Nvidia BigK GK110 Kepler Speculation Thread

Well there's this set of rumors/speculation from 3DCenter (translated) saying 3072 CCs, so that would use lots of transistors. According to that rumor, GK110 seems close to an overall doubled GK104 in terms of basic specs.

ALUs are in a relative sense fairly "cheap" in hw compared to other units like TMUs. Tahiti in comparison packs 2048SPs into barely 365mm2, but here you'd need to note that amongst a multitude of other factors it also has "only" 128TMUs/32 ROPs compared to GK110.
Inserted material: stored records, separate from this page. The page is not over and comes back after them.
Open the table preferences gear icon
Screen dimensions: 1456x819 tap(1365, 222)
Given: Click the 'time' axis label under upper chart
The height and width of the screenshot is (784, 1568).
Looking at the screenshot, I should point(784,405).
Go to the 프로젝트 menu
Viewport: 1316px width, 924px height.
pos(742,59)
If the so far information should be accurate, GK110 might have a slightly higher transistor density than GK104.
 
3072 ALUs
-> 6x GPCs (à 512 SPs)
--> 4 SMK to each GPC, 128 ALUs/SMK
--> each SMK has
---> 4 groups of 32 ALUs
----> two groups share a quad TMU
First way I read it:
2 groups share a quad TMU > 1 SMK has 8 TMUs
4 SMK = 32 TMUs / GPC
6 GPC = 192 TMUs

Yeah, I don't see that happening, especially considering that IIRC they're next to useless on GPGPU front?

The second, probably wrong way, I read it, would give 48 TMUs which is surely even more off :LOL:

Any way one looks at it, I don't see how they could, even in theory, fit "double GK104" with added GPGPU + FP64 capabilities to chip twice the size of GK104.
 
For one it's not twice the amount of units on all fronts (50% more raster/trisetups, 50% more TMUs etc.) and as a close second 7b transistors are almost twice as much as there are on GK104.

In fact there's nothing much that speaks against it considering a hypothetical 550mm2@28nm die; the only other case in point is that this time the desktop high end consumer has to pay for far more transistors than in the past which are HPC related and therefore not invested in 3D performance.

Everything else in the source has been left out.